Así fue. Le dije que iría al día siguiente, a la misma hora. Cené con Mariú y le hice el amor. Cambié a tomar cervezas y me fui como a las 9:30 PM.

Al día siguiente fui, como había dicho, más pensando en cómo resolver el enigma de San Cristóbal que en los peligros consecuentes de su resolución, esto es, una doble aventura y en la misma casa. ¡Señor, soy un hombre perdido!. Debo confesar que el día anterior besé y rebesé a mi dulcinea pensando en aquellas seguras blanquísimas tetas de los Andes venezolanos. ¿Qué puedo hacer? ¿No lo podía evitar?

Y ocurrió algo sorprendente. El guión se repitió, casi igual, con alcohol, otro pedazo de habano, música reggaetona, la conversación en la sala, la hijastra, Mariú, la andina disimulante con su misterio de tenerme embrujado, con la diferencia de que había llegado una pareja de visitas y se había incorporado al momento. Todo debidamente hecho, a cuatro paredes, en la seguridad de un hogar. Cuando me dirigí al baño y volví a encontrar a aquella mujer salir de él en el angosto pasillo, rozar, "accidentalmente y de modo juguetón aquellas lanzas calientes, la cosa cambió sólo en un detalle.

Me jugué el todo por el todo, sabiendo que si me descubrían allí se formaría el lío del siglo XXI. La halé sin gran resistencia hacia el interior del baño, diciéndole que sólo sería un momentito para besarla en un lugar a escondidas, demostrarle mi cariñito, y patatín patatán. La poca que resistencia que puso se la quité con un beso rápido y salvaje. Le di a entender que arriesgaba mucho por la pasión que ella despertaba en mí. Que en otro momento sería mejor para los dos, cuando nos organicemos. Que teníamos que cuidarnos, rápido, que podía venir alguien.

Aquello fue rápido, como se comprenderá, sobre la poceta, sin sexo carnal, pero sí con sexo oral brutal y breve. Aquella gocha me hizo romper la piñata con rapidez, como si yo fuera uno de esos que padecen de eyaculación precoz. Apenas le bajé el pantalón, en cuyo horno metí la mano como pude, relampagueantemente. Apenas también pude ver y lamer su pecho, tal cual como me lo imaginé, por cierto, provisto de melones grandes y como nuevos. Me dije que habría ocasión.

El asunto acabó como empezó, rápidamente, con un breve teatro del disimulo al final, porque aquella mujer temblaba y tenía el rostro como un tomate. Afuera, en el patio, había un fogón de parrillas para ese día, y nos pusimos a encenderlo y después atizarlo para disimular el rubor.

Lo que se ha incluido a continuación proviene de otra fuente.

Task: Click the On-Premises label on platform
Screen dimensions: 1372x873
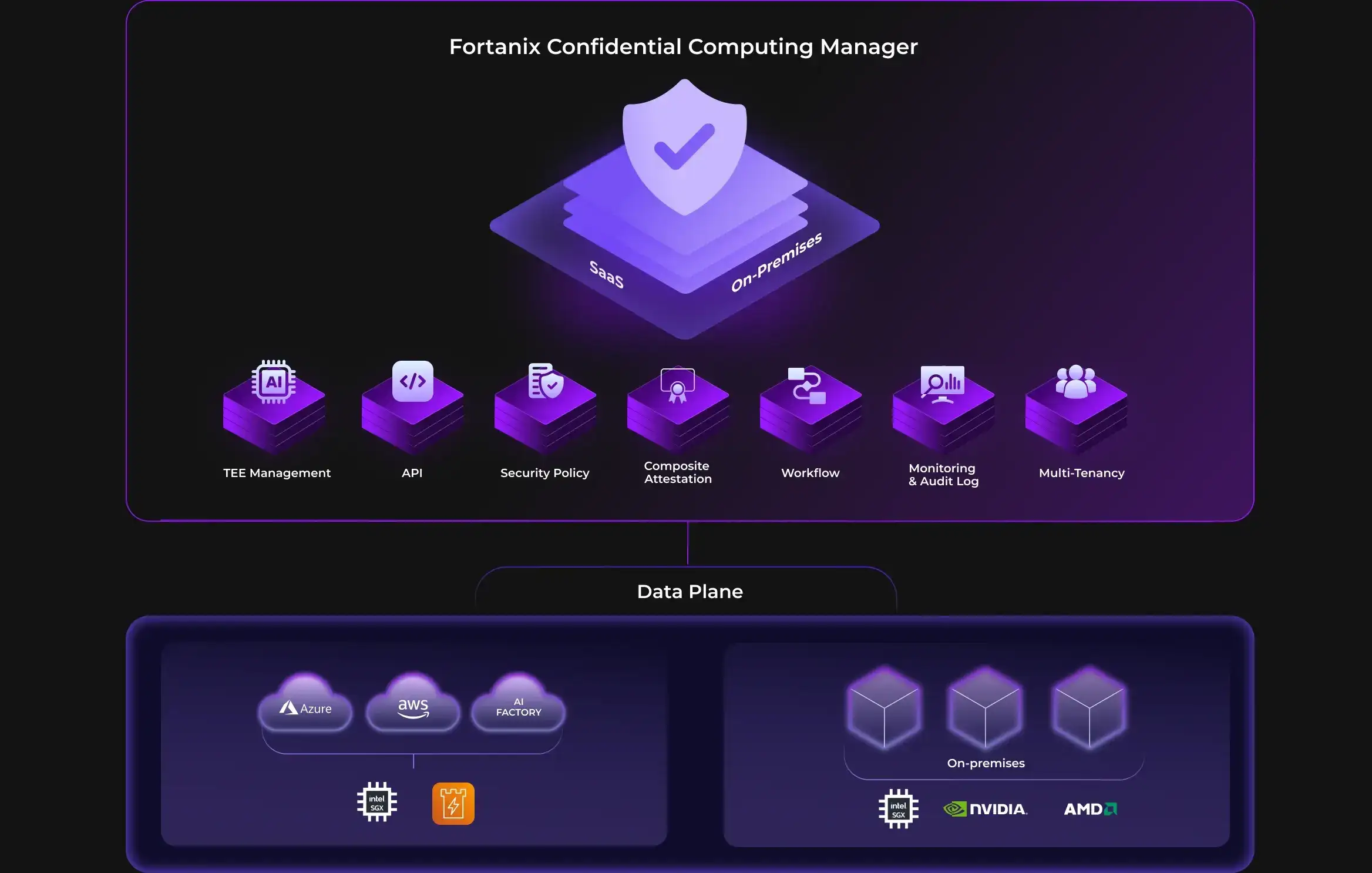Action: [x=776, y=262]
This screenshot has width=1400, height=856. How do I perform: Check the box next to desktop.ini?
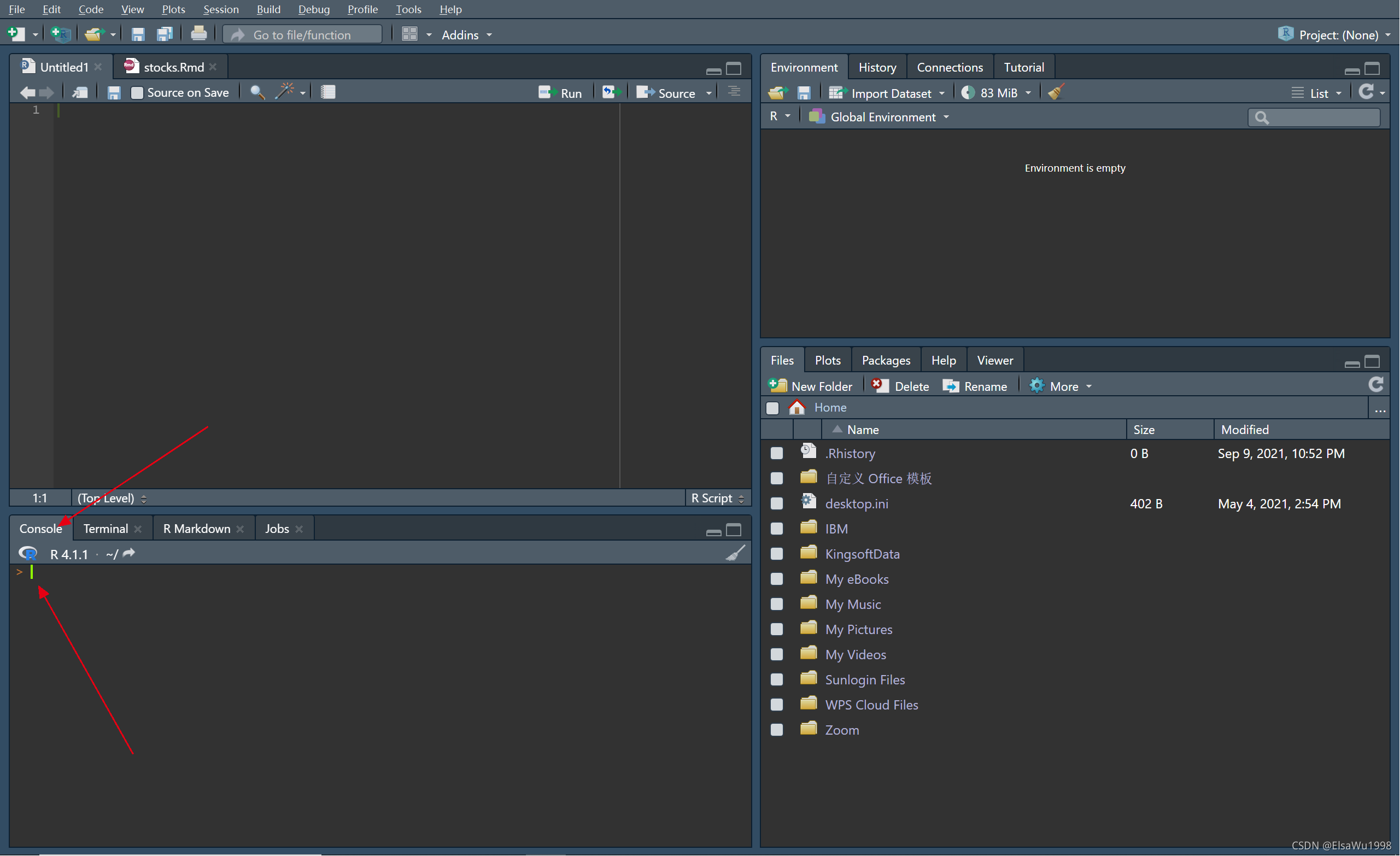pos(777,503)
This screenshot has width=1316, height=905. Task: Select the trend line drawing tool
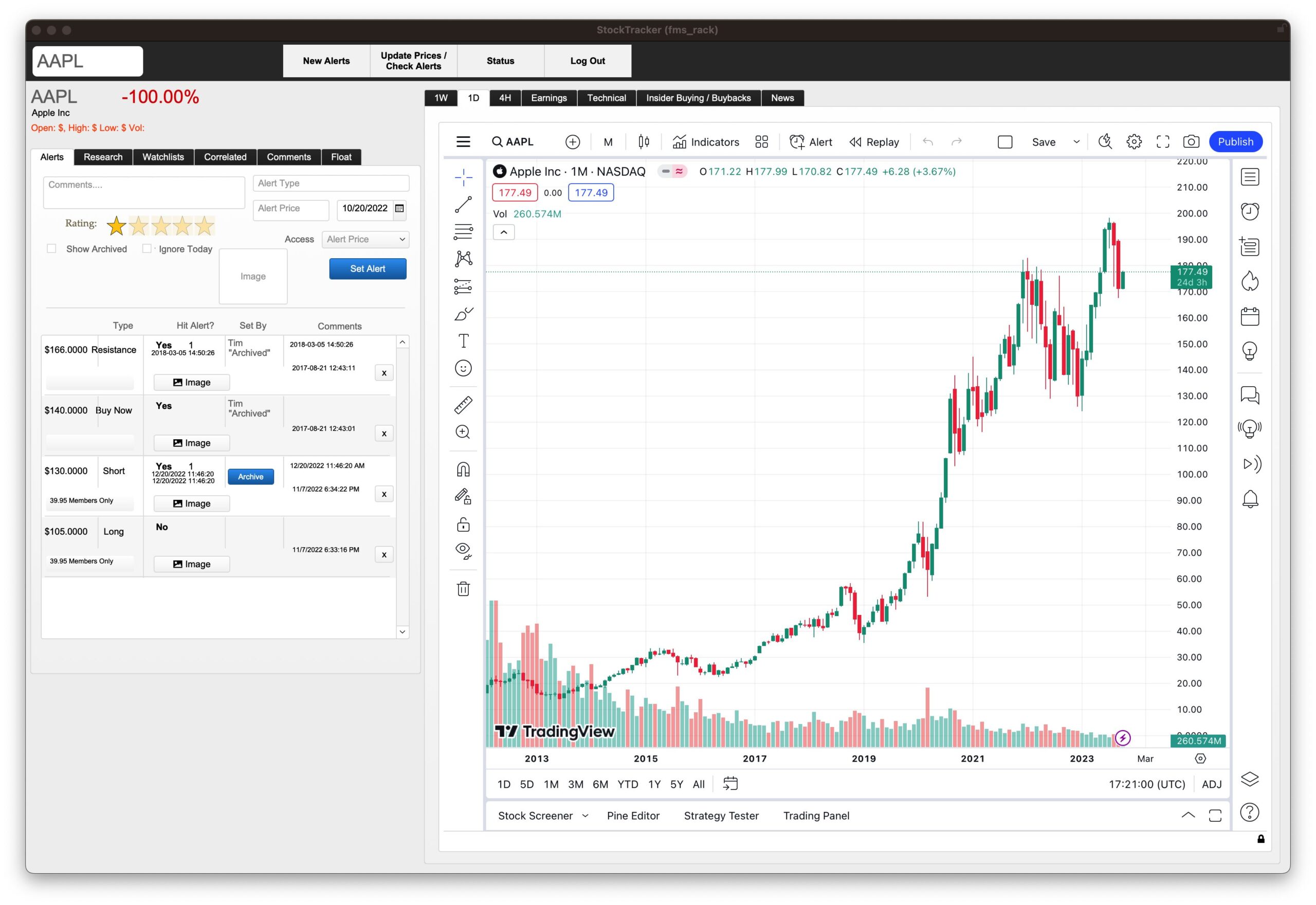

¿Qué más detalles a contar? Me quede con un dolor palpitante en la ingle, producto quizás de las rápidas contracciones del placer. Me quedé a la expectativa de lo resultante de aquella aventurilla, es decir, si iría a traer consecuencia con la engaña Mariú. Pero la pequeña reunión continúo de modo normal, como si dos personas que estaban conversando en la sala junto a las demás no se hubieran entrelazado furtivamente en un baño para aliviar una pasión.